You can use the beam you’re transmitting with to convey an agreement about right and left. Wiggle the beam in an agreed fashion for a start. Or, to pick up from CalMeacham’s example, use circular polarisation of the beam to define clockwise and anticlockwise. Once you agree on that, left and right are easy. However, the standard formulation of the philosophical problem here invariably rules out solutions that require both parties being able to observe the same object. That’s too trivial. And that includes schemes that rely on using the properties of the particular radio beam. Hence no wiggling or measuring polarisation.

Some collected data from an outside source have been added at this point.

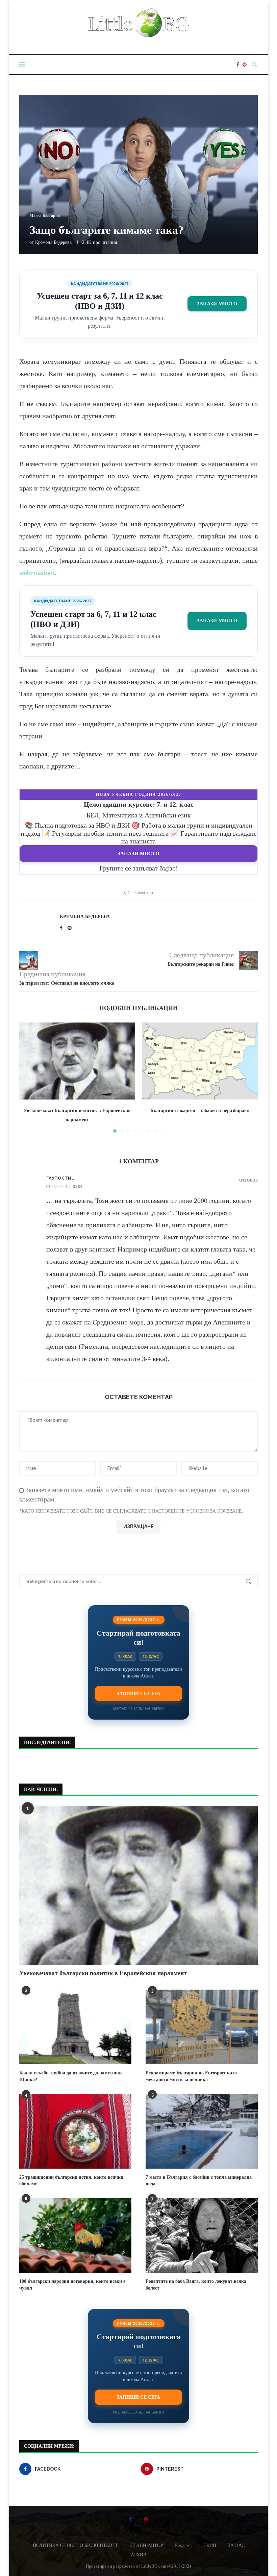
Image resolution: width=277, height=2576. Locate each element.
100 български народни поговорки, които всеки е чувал (72, 2285)
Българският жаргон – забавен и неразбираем (200, 1110)
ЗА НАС (236, 2545)
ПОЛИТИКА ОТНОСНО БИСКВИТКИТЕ (76, 2545)
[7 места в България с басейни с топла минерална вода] (202, 2131)
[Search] (254, 64)
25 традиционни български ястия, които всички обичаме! (71, 2181)
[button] (28, 1077)
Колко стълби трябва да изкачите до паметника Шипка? (71, 2076)
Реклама (183, 2545)
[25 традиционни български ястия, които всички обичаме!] (75, 2131)
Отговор (248, 1180)
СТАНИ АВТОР (146, 2545)
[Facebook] (237, 64)
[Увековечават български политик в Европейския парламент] (77, 1061)
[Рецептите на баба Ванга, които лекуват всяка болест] (202, 2235)
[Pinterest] (245, 64)
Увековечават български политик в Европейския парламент (103, 1973)
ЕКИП (209, 2545)
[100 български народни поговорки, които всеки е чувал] (75, 2235)
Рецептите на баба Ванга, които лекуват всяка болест (196, 2285)
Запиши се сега (138, 1693)
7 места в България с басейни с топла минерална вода (199, 2181)
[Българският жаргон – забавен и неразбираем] (200, 1061)
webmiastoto (36, 572)
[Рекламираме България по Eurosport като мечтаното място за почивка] (202, 2027)
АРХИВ (138, 2554)
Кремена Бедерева (53, 242)
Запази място (217, 303)
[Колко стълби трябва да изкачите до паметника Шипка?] (75, 2027)
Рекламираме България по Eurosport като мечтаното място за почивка (191, 2076)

Parity violation, as predicted by Lee and Yang, does get to the heart of the matter in that this does answer the problem as traditionally stated. You can explain to an alien civilisation what you’re defining as left and right, but it uses this rather subtle nuclear effect.
The classic discussion of the entire problem, including explanations of why it’s harder than it looks, how parity violation solves it, why this was bloody surprising back in 1956 and much else is still Martin Gardner’s oft-reprinted (and, at some point, revised) 1964 book The Ambidextrous Universe. Very, very highly recommended.
The caveat mentioned above? Some scientists (including, most notably, Abdus Salam) have occasionally suggested that parity violation in weak interactions has biased which way the symmetry in chemistry has spontaneously broken. If they are right, planets with biological molecules would tend to agree on matters of chirality. Personally, I’ve never been convinced: it’s a small effect that will have been washed out.